During his time at 7-Eleven, Keyes was responsible for introducing hundreds of new products including taquitos, aluminum beer bottles, prepaid phone cards, and V-Com ATM. Recognizing the benefits of technological advancements, Keyes implemented new retail systems technology to improve ordering, product assortment, production, and transportation in every store. This resulted in 40 consecutive quarters of improved same-store sales and 10x improvement in equity value during his CEO tenure. Keyes was inducted into the Convenience Store Industry Hall of Fame for his achievements leading the company.

He retired from 7-Eleven when it was sold to Seven & I Holdings Co.

Keyes was chairman and chief executive officer of Blockbuster, Inc., from 2007 to 2011, being brought into the company by investor and Blockbuster board member Carl Icahn. In 2007, Keyes helped Blockbuster acquire Movielink, a streaming video service, to compete with Netflix and Apple TV. Keyes chose to shift focus from online to the stores and tried to improve the company's finances through moves such as restoring late fees. Keyes attributed its struggles to having to both grow the company to please Icahn and to pay back its $1 billion in debt in 2009, which made refinancing very difficult owing to the financial crisis. Keyes led the company after it filed for bankruptcy and facilitated a sale to Dish Network.

Keyes became Chairman and CEO of Wild Oats Marketing LLC after the intellectual property was acquired in 2011 following the sale of Wild Oats to Whole Foods. He developed a line of consumer products in a strategic collaboration with Walmart creating more than 250 items offered at more than 3,000 Walmart stores. The company then acquired 180 Fresh & Easy stores (YFE, LLC) from Tesco in 2013. Keyes was CEO from 2013-2015 leading the transformation of the business and disposition of assets.

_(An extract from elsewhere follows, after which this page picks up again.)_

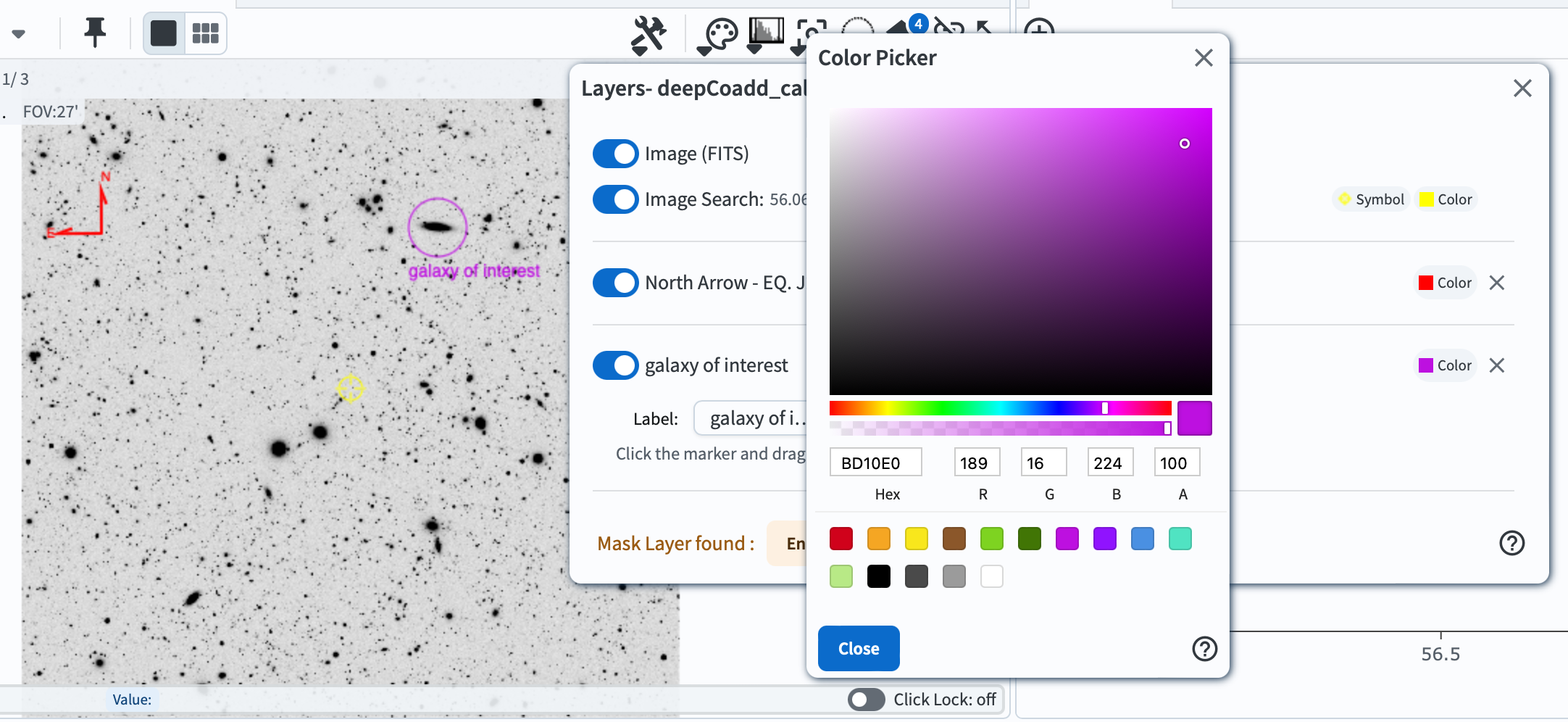Open help for Color Picker dialog
Image resolution: width=1568 pixels, height=722 pixels.
coord(1204,649)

==Philanthropic & Advisory Work==
He has been on the Board of Trustees for College of the Holy Cross since 2017 and on the Board of Overseers for the Columbia Business School since 2010. He has been a member of Dallas Symphony Association's Board of Governors since 2001, as Chairman from 2004 to 2006. Since 2005 he has been on the Board of Directors and Chairman of the Investment Committee for the Cooper Institute, a nonprofit organization dedicated to promoting health and wellness through research, education, and advocacy. He has also been on the American Red Cross-National Board of Governors and chaired the American Red Cross-National Philanthropic Board. Since 2013 he has been on the Board of Directors of Murphy USA, which operates more than 1,470 retail gas stations in 26 states. In 2026, he was granted 421 restricted stock unites under the company's 2023 Omnibus Incentive Plan, with 349 units vesting and converting into common shares. Following these transactions, he directly owned 17,705 shares of Murphy USA and 421 restricted stock unites.

Keyes co-founded Back to Space, a nonprofit organization that promotes STEM education and enrichment programs for youth, aiming to inspire interest in space exploration and related sciences.

Keyes is the founding director of the Dallas Education Foundation and is the founder of the nonprofit foundation Education is Freedom, a nationally recognized college, career and life-readiness provider. Education is Freedom has raised over $450 million for its fellowships, scholarships, and other programs to “pay it forward” to hardworking students.

==Awards==
In 2005, Keyes received the Horatio Alger Award, which is given to leaders in the community who exemplify "honesty, hard work, self reliance and perseverance". In 2008, he was awarded the Ellis Island Medal of Honor.

In 2024, Keyes was awarded the Robert S. Folsom Leadership Award. The award is presented by Methodist Health System Foundation to recognize individuals whose demonstrated commitment and excellence in community leadership emulate the significant contributions of former Dallas Mayor Robert S. Folsom.

In 2025, he was awarded the World Affair Council of Dallas/Fort Worth H. Neil Mallon Award. The award is presented annually to individuals who have excelled at promoting the international focus of North Texas. Funds raised from this event support the Council’s public and education programming, international exchanges, and diplomatic services.